The examples of EMS
Microwaves: Data and Heat
Microwaves are the second-lowest frequency waves in the EM spectrum. Whereas radio waves can be up to miles in length, microwaves measure from a few centimeters up to a foot. Due to their higher frequency, microwaves can penetrate obstacles that interfere with radio waves such as clouds, smoke and rain. Microwaves carry radar, landline phone calls and computer data transmissions as well as cook your dinner. Microwave remnants of the "Big Bang" radiate from all directions throughout the universe.

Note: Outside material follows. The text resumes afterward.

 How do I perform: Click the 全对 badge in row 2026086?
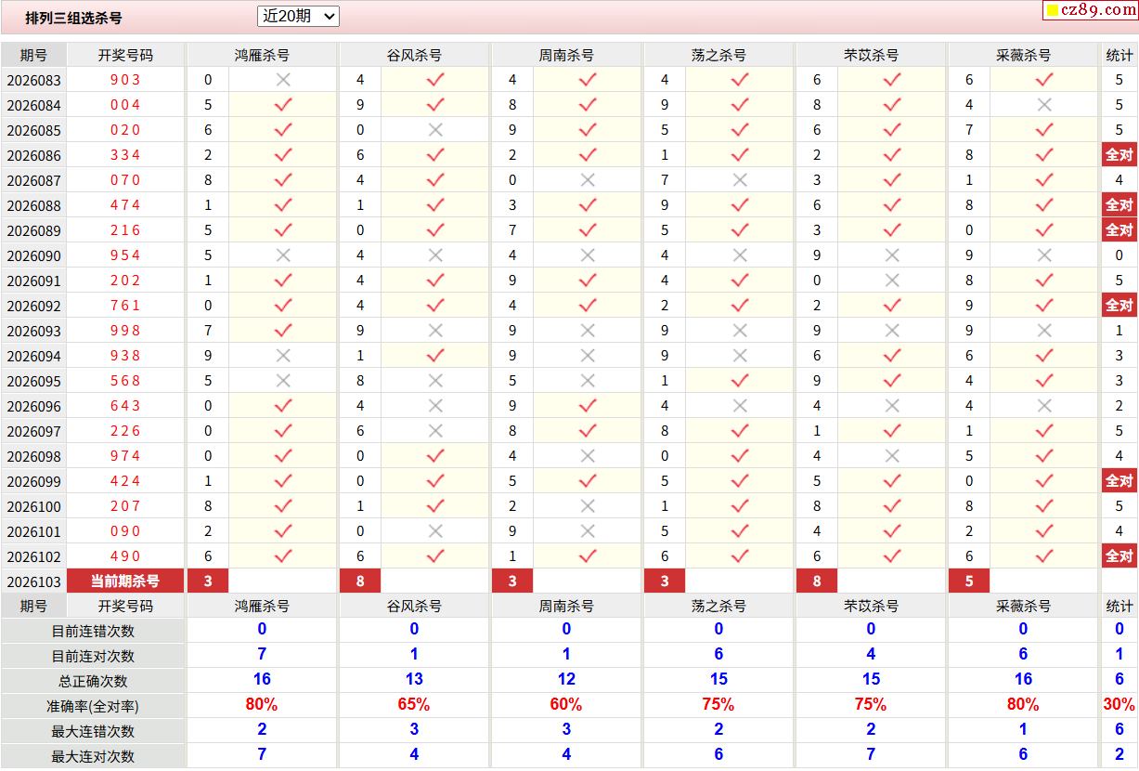1119,155
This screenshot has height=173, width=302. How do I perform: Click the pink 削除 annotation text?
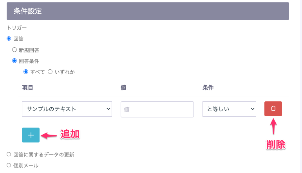[x=276, y=144]
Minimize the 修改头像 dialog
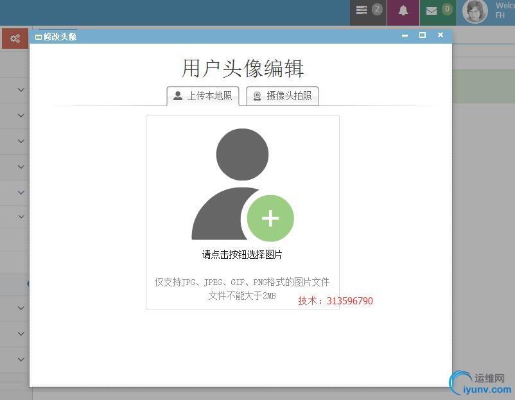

Infrared waves are in the lower-middle range of frequencies in the EM spectrum, between microwaves and visible light. The size of infrared waves ranges from a few millimeters down to microscopic lengths. The longer-wavelength infrared waves produce heat and include radiation emitted by fire, the sun and other heat-producing objects; shorter-wavelength infrared rays do not produce much heat and are used in remote controls and imaging technologies.
Visible Light Rays
Visible light waves let you see the world around you. The different frequencies of visible light are experienced by people as the colors of the rainbow. The frequencies move from the lower wavelengths, detected as reds, up to the higher visible wavelengths, detected as violet hues. The most noticeable natural source of visible light is, of course, the sun. Objects are perceived as different colors based on which wavelengths of light an object absorbs and which it reflects.

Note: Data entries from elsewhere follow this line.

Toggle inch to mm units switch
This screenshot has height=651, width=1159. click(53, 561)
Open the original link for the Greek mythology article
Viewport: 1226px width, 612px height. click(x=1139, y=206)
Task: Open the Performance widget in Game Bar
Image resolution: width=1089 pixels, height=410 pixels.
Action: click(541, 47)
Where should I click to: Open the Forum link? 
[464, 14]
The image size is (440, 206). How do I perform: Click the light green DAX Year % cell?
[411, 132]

Ultraviolet Waves: Energetic Light
Ultraviolet waves have even shorter wavelengths than visible light. UV waves are the cause of sunburn and can cause cancer in living organisms. High-temperature processes emit UV rays; these can be detected throughout the universe from every star in the sky. Detecting UV waves assists astronomers, for example, in learning about the structure of galaxies.
X-rays: Penetrating Radiation
X-rays are extremely high-energy waves with wavelengths between 0.03 and 3 nanometers -- not much longer than an atom. X-rays are emitted by sources producing very high temperatures like the sun's corona, which is much hotter than the surface of the sun. Natural sources of x-rays include enormously energetic cosmic phenomena such as pulsars, supernovae and black holes. X-rays are commonly used in imaging technology to view bone structures within the body.

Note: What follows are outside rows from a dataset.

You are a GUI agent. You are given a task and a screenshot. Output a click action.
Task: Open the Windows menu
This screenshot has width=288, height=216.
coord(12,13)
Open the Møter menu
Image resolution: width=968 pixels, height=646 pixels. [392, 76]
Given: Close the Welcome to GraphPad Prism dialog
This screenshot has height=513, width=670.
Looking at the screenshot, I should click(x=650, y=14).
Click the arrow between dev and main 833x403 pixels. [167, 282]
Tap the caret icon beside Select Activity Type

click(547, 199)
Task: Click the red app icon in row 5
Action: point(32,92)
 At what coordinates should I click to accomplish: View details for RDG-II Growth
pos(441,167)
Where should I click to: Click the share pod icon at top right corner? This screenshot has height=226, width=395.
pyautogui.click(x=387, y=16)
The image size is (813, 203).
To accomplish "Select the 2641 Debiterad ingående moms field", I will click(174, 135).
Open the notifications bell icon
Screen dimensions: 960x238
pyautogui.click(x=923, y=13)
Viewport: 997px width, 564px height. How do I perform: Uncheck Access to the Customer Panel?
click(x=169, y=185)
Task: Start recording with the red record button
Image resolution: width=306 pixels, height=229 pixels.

Gamma Rays: Nuclear Energy
Gamma waves are the highest-frequency EM waves, and are emitted by only the most energetic cosmic objects such pulsars, neutron stars, supernova and black holes. Terrestrial sources include lightning, nuclear explosions and radioactive decay. Gamma wave wavelengths are measured on the subatomic level and can actually pass through the empty space within an atom. Gamma rays can destroy living cells; fortunately, the Earth's atmosphere absorbs any gamma rays that reach the planet.